India's Super-Rich Pool Millions for Slice of World's Hottest Private AI Firms
While India's domestic artificial intelligence startups garner increasing attention, the country's wealthiest family offices and ultra-high-net-worth individuals are placing their most significant bets thousands of miles away. They are targeting US-based 'frontier AI' and large language model companies that they believe will define the next computing cycle, according to industry insiders and wealth managers.
Offshore Investment Strategy Gains Momentum
Wealth managers report that Indian UHNIs are significantly increasing their offshore exposure as global AI valuations soar. A familiar set of companies sits at the heart of these offshore investments: OpenAI, Anthropic, Perplexity, xAI (maker of Grok), SpaceX and FigureAI. These are largely unlisted and tightly held firms, making it difficult for investors to gain entry with smaller cheques.
To overcome this barrier, investors are increasingly relying on wealth managers and private banks to stitch together pooled offshore vehicles and secondary-market access, rather than attempting direct investments on company cap tables. This approach allows them to operate within India's overseas investment and remittance framework while accessing private firms that typically do not accept direct individual shareholders.
The Mechanics of Pooled Investment Vehicles
Bankers and advisors at firms like Kotak Mahindra Bank and InCred Wealth note that interest has surged as wealthy Indians diversify offshore and global AI valuations have jumped, bringing India-resident UHNIs, family offices and some non-resident Indians into the same deal flow.
"No SpaceX or a company like SpaceX will take a single individual investor on its cap table without a work around," explained Gautami Gavankar, president at Kotak Mahindra Bank. "So most investments into private companies typically happen through a fund structure outside India."
In practice, the pooling vehicle is typically established offshore by a fund manager or specialist administrator, while banks and wealth advisers in India help investors access it. These special purpose vehicles or offshore funds pool money from multiple investors and use the combined block to buy into targeted companies.
Structure and Execution Details
Yogesh Kalwani, head of investment and family office at InCred Wealth, explained that the global secondary market makes it possible to "tie up a block, get into an SPV or a fund and the fund buys it," allowing investors with $150,000-500,000 to participate through multiple SPV layers.

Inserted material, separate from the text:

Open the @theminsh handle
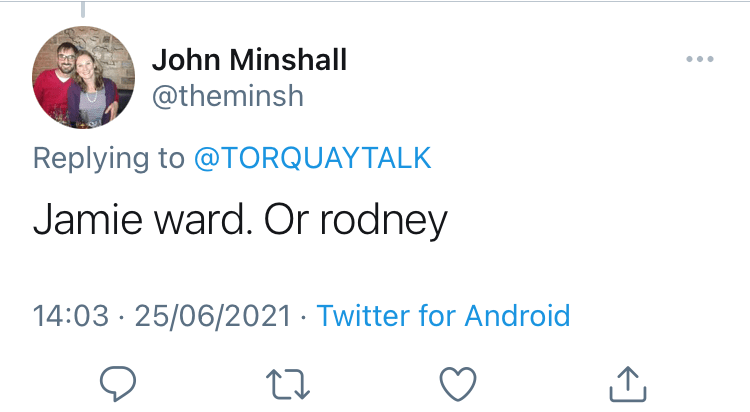The width and height of the screenshot is (750, 412). click(x=227, y=95)
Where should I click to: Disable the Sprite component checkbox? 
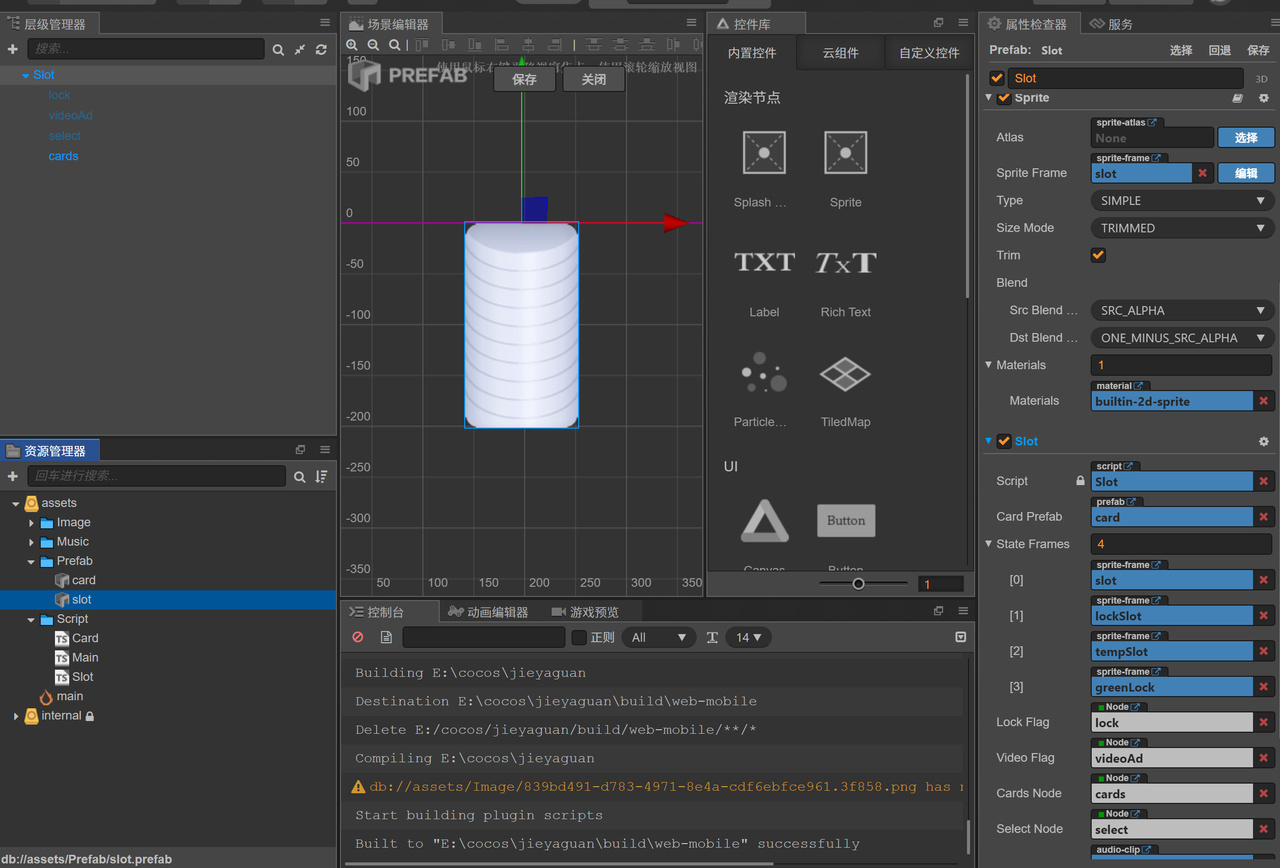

"For the hottest artificial intelligence names, the SPV rounds typically require $50 million and above… maybe $100 million, while secondaries can be executed in smaller blocks, such as $5-10 million, making them more workable for pooled Indian capital," said Kalwani.
Mint estimates that approximately $80-$100 million from resident Indian investors and non-resident Indians has been pooled into such AI-focused SPVs over the past three months. Private banks and wealth advisers act as the interface for India-based UHNIs, family offices and some NRIs, filtering deals, explaining structures and connecting eligible clients to offshore vehicles actually buying the shares.
Investor Profile and Deal Sizes
According to interviews with multiple fund managers and family offices, investors participating in these offshore structures are typically ultra-wealthy, with net worths ranging from about ₹100-1,500 crore. Kalwani noted that wealthy individuals can enter these opportunities at ticket sizes of $150,000-$500,000, while family office transactions typically range between $1 million to $5 million per office.
Gavankar added that family offices with capital parked offshore can write much larger cheques with sufficient conviction and scale, potentially reaching $10 million to $20 million. She has encountered instances of $100 million and $50 million raises sourced from HNIs and family offices, depending on company fundraising and existing demand.
Liquidity Considerations and Exit Pathways
Most structures are managed by offshore fund managers or specialist administrators, with Indian and NRI investors relying on periodic updates and open communication lines but having limited control over exit timing and methods. Exits typically occur "at the discretion of the fund manager," especially since these are private deals executed through fund structures in secondary markets.
Kalwani cautioned that liquidity is not guaranteed and returns depend heavily on entry price and holding duration. "There is no exit happening—2025 was largely a deployment year," he noted, adding that funds are typically longer-tenure vehicles.
Market Context and Valuation Trends
Recent funding rounds illustrate the substantial deal sizes in the US market that Indian investors are tracking. Perplexity raised $100 million in July 2025 at an $18 billion valuation, followed by another $200 million in September 2025 at a $20 billion valuation. OpenAI closed a $40 billion funding round in March 2025 valuing the company at $300 billion.
Anthropic has experienced even faster valuation growth, raising $3.5 billion at a $61.5 billion post-money valuation in March 2025, followed by a $13 billion Series F at a $183 billion post-money valuation in September 2025.
Recent reports suggesting potential public market listings have further fueled investor interest. SpaceX is pursuing an initial public offering in 2026, while Anthropic has engaged legal counsel to prepare for a potential IPO that could occur as early as 2026, potentially creating clearer exit pathways for early backers.